Exactly reproduce the entries, dropping any pictures from your copy.

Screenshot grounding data
◆ ◆ ◆ ◆ ◆ ◆ ◆
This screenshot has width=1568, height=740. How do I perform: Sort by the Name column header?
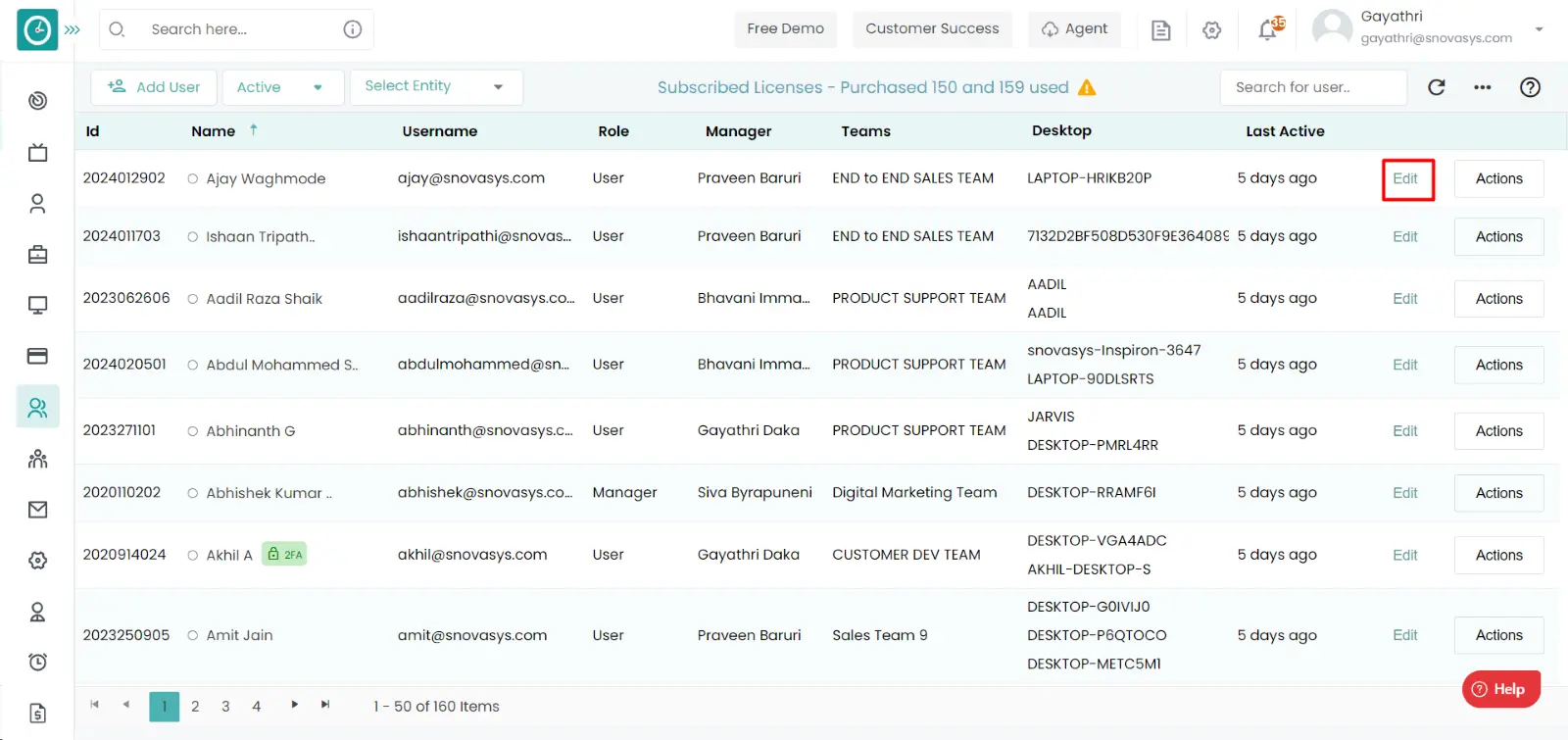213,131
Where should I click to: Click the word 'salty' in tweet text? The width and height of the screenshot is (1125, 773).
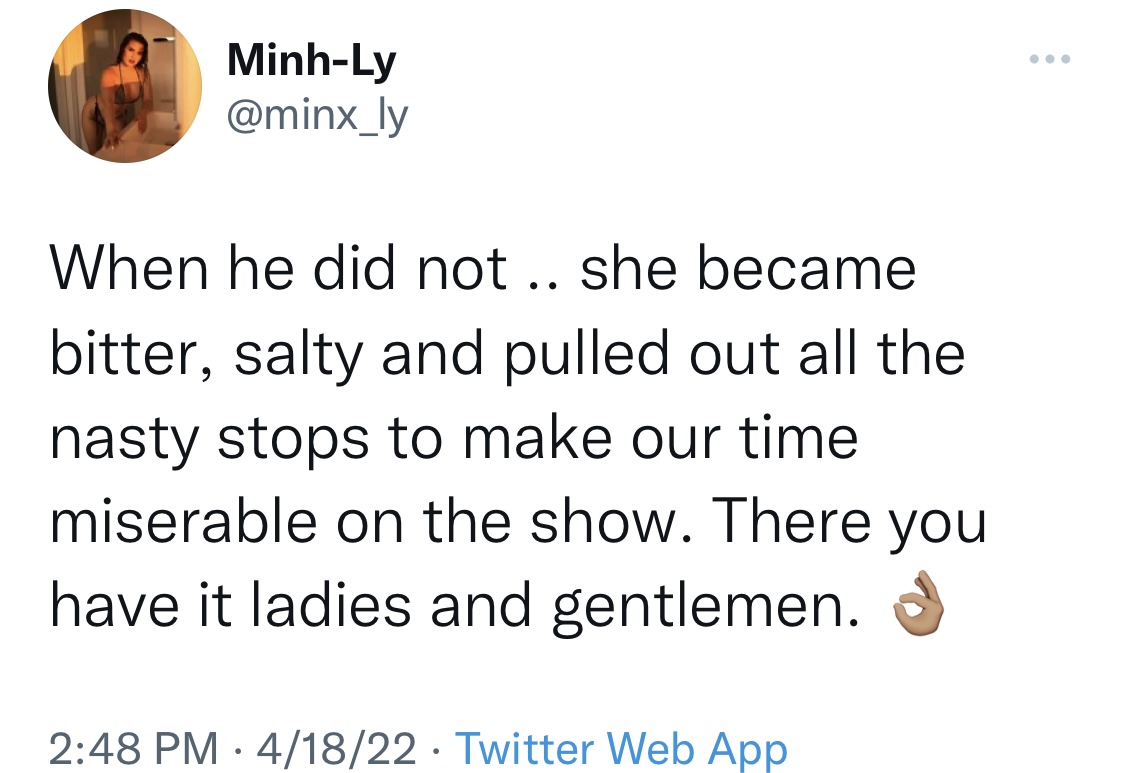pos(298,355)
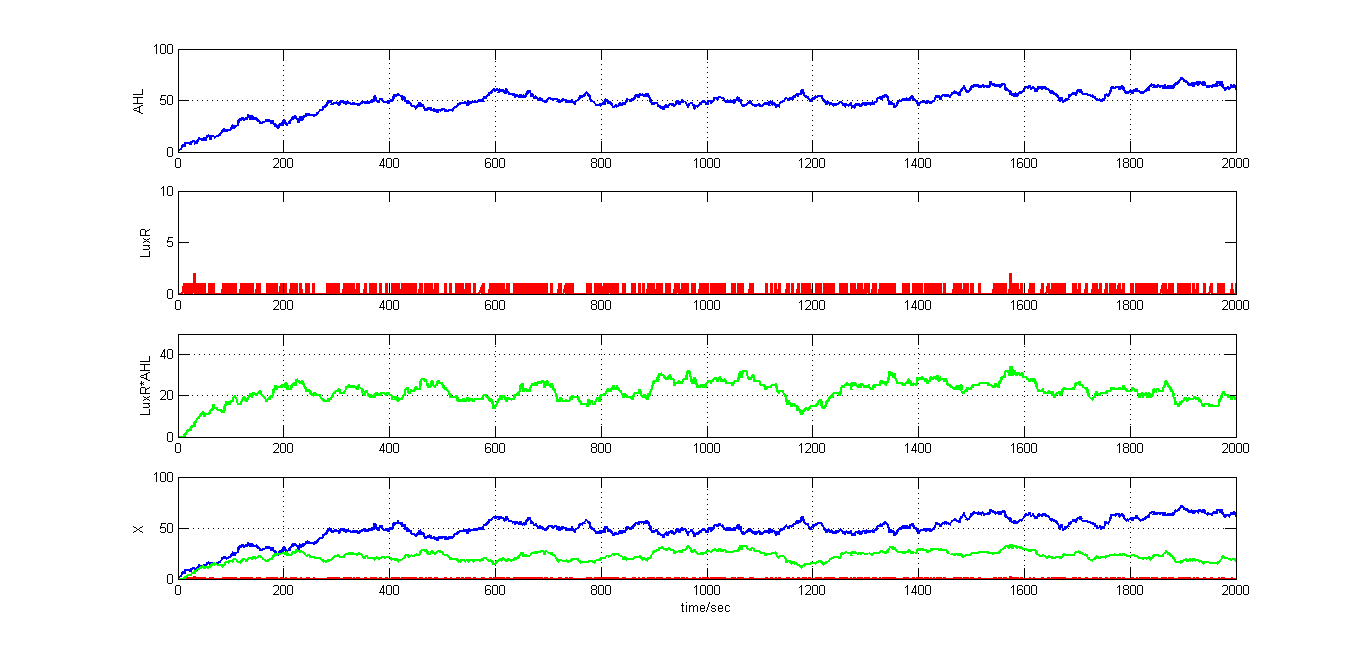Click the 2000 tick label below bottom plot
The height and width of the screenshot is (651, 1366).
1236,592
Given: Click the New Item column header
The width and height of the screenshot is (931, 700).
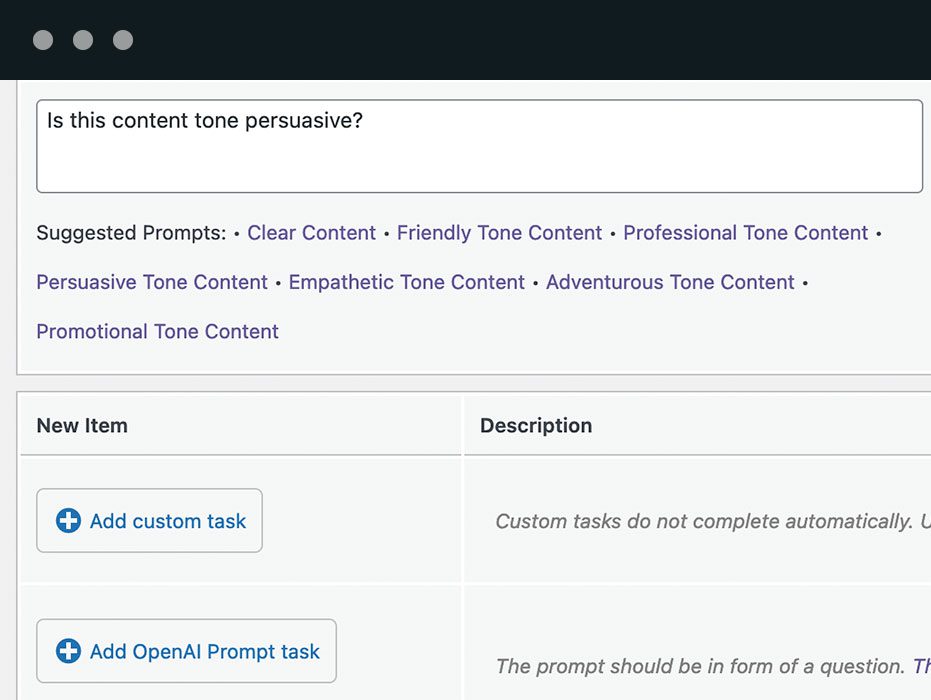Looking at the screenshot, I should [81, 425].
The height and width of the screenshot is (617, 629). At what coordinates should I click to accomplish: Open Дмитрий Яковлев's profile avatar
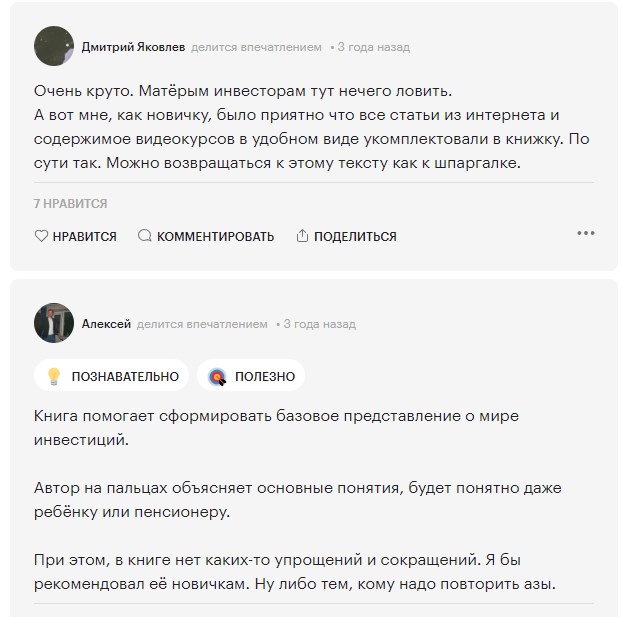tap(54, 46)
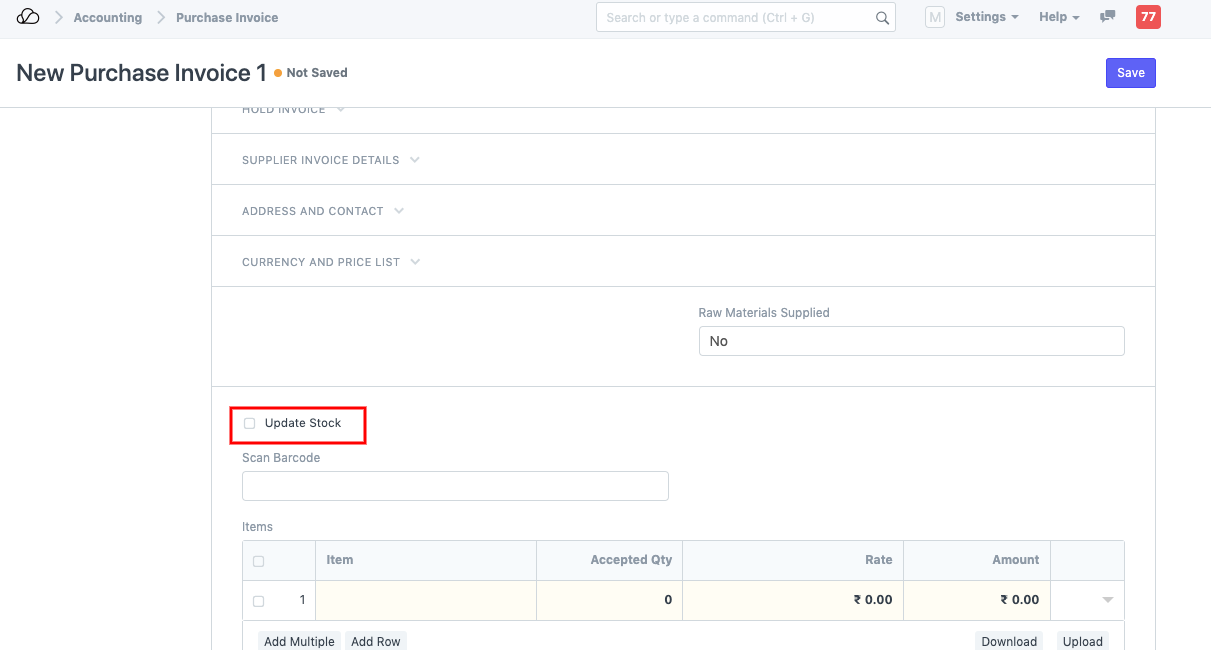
◆ ◆ ◆ ◆ ◆ ◆ ◆
## Output
This screenshot has width=1568, height=740. How do I perform: Sort by the Name column header?
213,131
Where should I click to: Click the word 'salty' in tweet text? The width and height of the screenshot is (1125, 773).
pos(298,355)
Click the 2000 tick label below bottom plot
The height and width of the screenshot is (651, 1366).
1236,592
Given: Click the New Item column header
The width and height of the screenshot is (931, 700).
Looking at the screenshot, I should [81, 425].
The height and width of the screenshot is (617, 629). At what coordinates should I click to accomplish: Open Дмитрий Яковлев's profile avatar
tap(54, 46)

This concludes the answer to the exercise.